◆ Extrait présenté

::::::::::

Bayrou gifle Chazal, comme un symbole...

par Stassin
lundi 4 décembre 2006

Bayrou est candidat, Bayrou ne s’est pas fait mollement mettre dehors sur TF1. Il a répondu à Chazal, plus que répondu, il a dit toutes les vérités, il a parlé franc, il a « giflé » Chazal avec ses mots, il a « giflé » TF1, les médias, la pensée unique, celle d’hommes et de femmes politiques qui se disent nouveaux, il a cogné le système. Il a aplati l’essai, il a construit un peu plus son statut d’homme d’Etat, en parlant au-delà des intérêts, en regardant les Français dans les yeux...

::::::::::

◆ Détails de l'exercice
Dans l'extrait présenté, sur quelle chaîne de télévision Bayrou a-t-il répondu à Chazal ?

::::::::::

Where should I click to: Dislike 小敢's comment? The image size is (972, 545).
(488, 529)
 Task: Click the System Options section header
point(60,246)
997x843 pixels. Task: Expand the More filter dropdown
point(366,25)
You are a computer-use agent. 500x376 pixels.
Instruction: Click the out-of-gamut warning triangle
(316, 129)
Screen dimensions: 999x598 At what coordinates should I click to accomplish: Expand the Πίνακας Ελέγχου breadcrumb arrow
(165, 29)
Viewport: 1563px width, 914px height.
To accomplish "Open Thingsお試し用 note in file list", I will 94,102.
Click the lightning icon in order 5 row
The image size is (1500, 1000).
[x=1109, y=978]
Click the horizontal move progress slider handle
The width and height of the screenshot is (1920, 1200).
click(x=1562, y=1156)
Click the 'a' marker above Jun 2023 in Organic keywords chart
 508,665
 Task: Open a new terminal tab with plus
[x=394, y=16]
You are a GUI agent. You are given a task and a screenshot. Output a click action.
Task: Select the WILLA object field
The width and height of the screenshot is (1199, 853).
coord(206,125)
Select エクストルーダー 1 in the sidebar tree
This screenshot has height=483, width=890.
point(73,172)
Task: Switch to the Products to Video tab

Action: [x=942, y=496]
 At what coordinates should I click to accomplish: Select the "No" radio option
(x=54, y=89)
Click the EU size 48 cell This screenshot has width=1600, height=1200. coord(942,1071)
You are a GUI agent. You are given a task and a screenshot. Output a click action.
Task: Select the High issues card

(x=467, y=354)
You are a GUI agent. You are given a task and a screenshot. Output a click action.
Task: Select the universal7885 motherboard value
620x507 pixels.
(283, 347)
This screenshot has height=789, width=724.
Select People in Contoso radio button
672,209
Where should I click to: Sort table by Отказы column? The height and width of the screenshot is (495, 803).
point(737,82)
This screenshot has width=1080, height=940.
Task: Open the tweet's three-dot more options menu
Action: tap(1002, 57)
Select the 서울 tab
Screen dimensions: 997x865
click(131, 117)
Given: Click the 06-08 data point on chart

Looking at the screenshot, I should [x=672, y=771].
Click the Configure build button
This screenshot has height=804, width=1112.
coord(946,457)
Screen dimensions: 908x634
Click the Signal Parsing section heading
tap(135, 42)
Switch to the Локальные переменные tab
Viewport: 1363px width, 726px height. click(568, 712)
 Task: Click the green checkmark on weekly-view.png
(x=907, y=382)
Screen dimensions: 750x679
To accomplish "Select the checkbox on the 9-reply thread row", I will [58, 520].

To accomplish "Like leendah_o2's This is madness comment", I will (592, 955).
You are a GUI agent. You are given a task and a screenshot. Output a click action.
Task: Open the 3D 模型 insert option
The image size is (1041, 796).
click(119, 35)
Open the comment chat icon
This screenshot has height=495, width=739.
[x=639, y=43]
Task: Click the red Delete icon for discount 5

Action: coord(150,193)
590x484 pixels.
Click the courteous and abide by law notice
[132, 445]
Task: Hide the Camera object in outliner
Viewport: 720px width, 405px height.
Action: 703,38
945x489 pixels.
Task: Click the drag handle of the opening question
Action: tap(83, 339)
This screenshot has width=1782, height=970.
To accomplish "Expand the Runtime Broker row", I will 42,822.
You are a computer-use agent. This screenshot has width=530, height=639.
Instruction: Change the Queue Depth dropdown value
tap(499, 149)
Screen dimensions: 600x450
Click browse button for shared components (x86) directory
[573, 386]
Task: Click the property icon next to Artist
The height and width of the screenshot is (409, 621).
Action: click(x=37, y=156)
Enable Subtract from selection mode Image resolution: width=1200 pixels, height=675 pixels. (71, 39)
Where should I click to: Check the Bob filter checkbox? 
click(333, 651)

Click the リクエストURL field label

::::::::::

◆ Réponse rédigée
Sur TF1.